I’m coming down the home stretch of a morning run. On one side of 58th Street, there stands a long stretch of Calvary Cemetery. The stone wall that separates it from the outside world is dotted here and there with gin handles and beer cans. I even see an empty champagne bottle. There’s a lot of industry over here. It’s a neighborhood where dudes get off work and get right down to business, and the cemetery wall seems as good a place as any to party. I can’t imagine where the booze comes from, since there’s no liquor store nearby. Either they bring with for after work, or someone’s selling out the back door of the strip club 15 blocks away, next to the Coca Cola plant.
A staple-gunned sign on a telephone pole yells CHECKS CASHED as an alert for the guys who want to get peeled as fast as possible. There is no arrow on the sign. You’re supposed to read those words and just know, in your heart, where you must go.
On the other side of 58th Street stands a pair of huge, yellowy-brick buildings. One is the repair shop for Sanitation Department vehicles. Two wide ramps lead up to the garage, like something from an old movie about decadent ancient Babylon. Inside, an enormous banner declares WE KEEP THE CITY ON THE GO. Next to this building, a shorter, less imposing one that serves the same purpose for the NYPD, with a phalanx of squad cars sitting on a square of sidewalk free turf across the street, awaiting their check ups. On a side street behind these buildings, there’s also a repair shop for the Fire Department. Things get fixed here.
There are no subways within walking distance, and bus service is spotty at best, especially if you need to be on the job at this hour. So if you work here, you drive here, and when you get here, you park your car half on the street, half up on the unpaved curb littered with McDonald’s bags and potato chip bags and flattened beer cans. This poses a challenge for the runner. You can either run out in the street, which puts you in danger of being hit by a truck or one of the dudes who’s been partying at the cemetery all night and is finally staggering his way home. Or you can squeeze yourself between the parked cars and the jagged extremities of Calvary’s wall. In so doing, you may accidentally bump into a car belonging to a cop who has to be at work at 6am, which also holds many dangers.
I opt for the former and jog in the street. The sun is just starting to peek above the headstones. And as I jog past the half-parked cars, I notice two vanity license plates that fill me with sadness.
The first belongs to a banged-up Honda. It is adorned with a huge Jets helmet, and the license itself says RVIS24. This is clearly meant to honor Darrelle Revis. As you probably know, Revis was traded to Tampa Bay in the offseason. Keep in mind that currently, a Jets-themed plate with a personalized “number” will cost you $91.25 initially, and $62.50 to renew annually. So this poor slob has laid out, bare minimum, $153.75 already, and is on the hook for over 60 bucks a year, all to use his ’98 turtle-green Accord to pay tribute to a player who was sent packing from his favorite football team. And if he wants to switch back to something generic, that ain’t free neither.

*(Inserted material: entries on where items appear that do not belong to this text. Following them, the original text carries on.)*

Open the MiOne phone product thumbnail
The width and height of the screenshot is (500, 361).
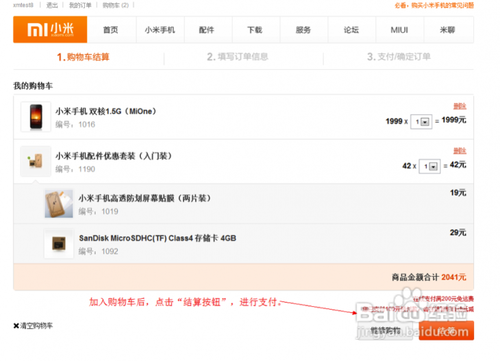pyautogui.click(x=36, y=117)
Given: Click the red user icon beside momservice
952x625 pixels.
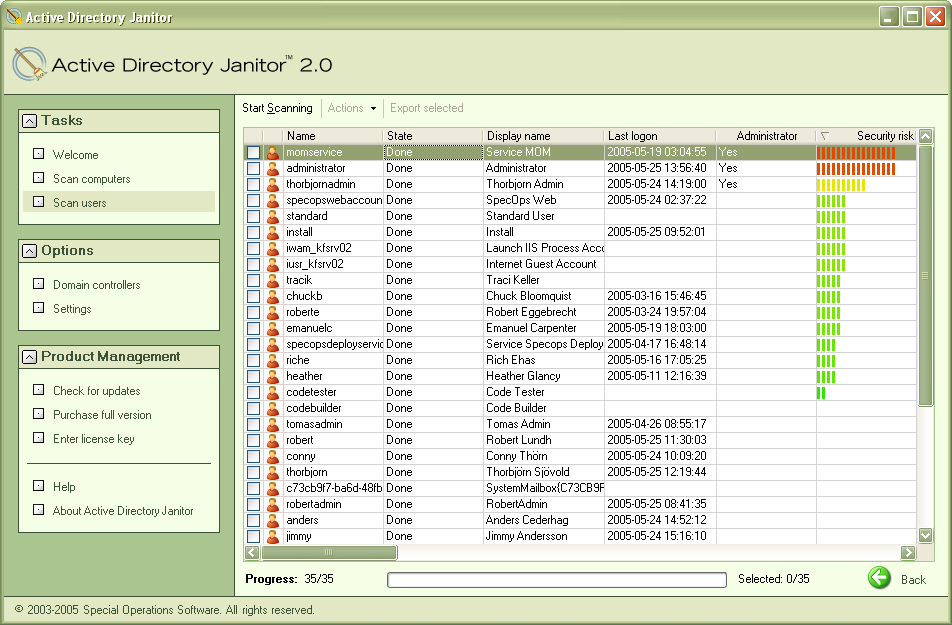Looking at the screenshot, I should click(274, 152).
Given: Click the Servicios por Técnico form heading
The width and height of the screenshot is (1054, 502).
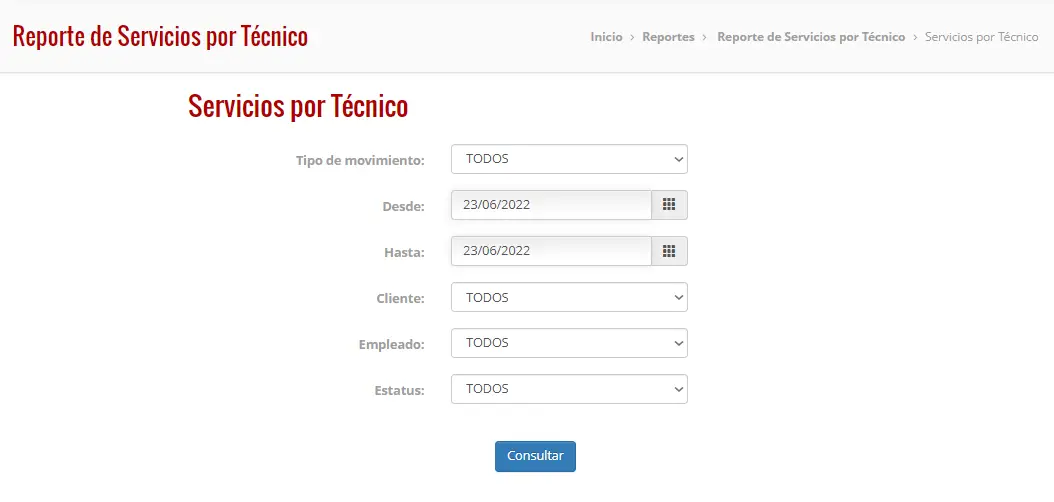Looking at the screenshot, I should coord(298,106).
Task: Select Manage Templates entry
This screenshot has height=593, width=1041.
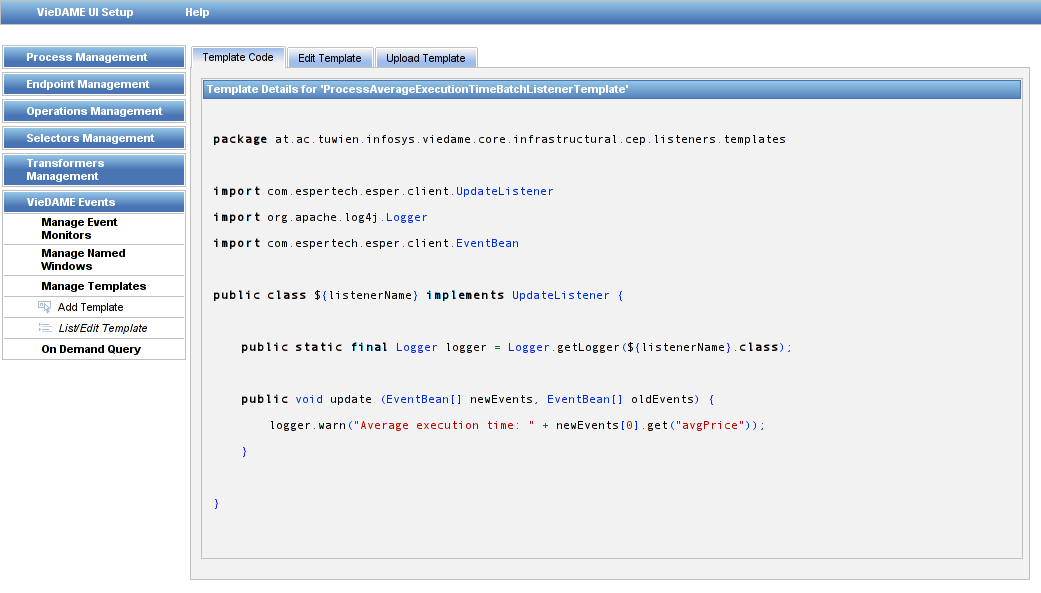Action: pyautogui.click(x=94, y=286)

But that’s only part of the reason this made me sad. The plate said RVIS24. There was plenty of room to fit REVIS. That means someone else beat this guy to the punch. Some other schmuck in some other crappy car is in the same boat with his REVIS24, trying to make a brutal choice between paying the price to keep it or enduring the hassle to change it. And there’s probably a RVS24 out there, too. And a 24REVIS, too, and another dozen variations on that, all of them kicking themselves for putting their faith in the Jets.
The second plate I saw came a few cars after RVIS24, bolted to a scarred blue Ford. It said KEPPRAYN.
This is an expression of a more conventional faith, but one that was probably best left unexpressed. This car’s owner was so dedicated to the spreading the idea of prayer that it never occurred to him his message was nigh incomprehensible. The lack of two E’s in “keep” is what really throws your brain off. You know what word it’s supposed to represent, but in your head you hear “kehp” instead. If you are a native English speaker, there is no way to force yourself to see KEP and pronounce it “keep.” There simply isn’t.
Since license plates are limited to seven characters, I honestly don’t know what this person could have done instead to better represent his idea. But I do feel that if he’d taken the time to write it down and look at it before ordering, he probably would have realized his error and ordered something else instead. So either he’s regretted his purchase ever since it arrived in the mail, or he’s deluded himself into thinking that even a mangled message of faith is better than none at all.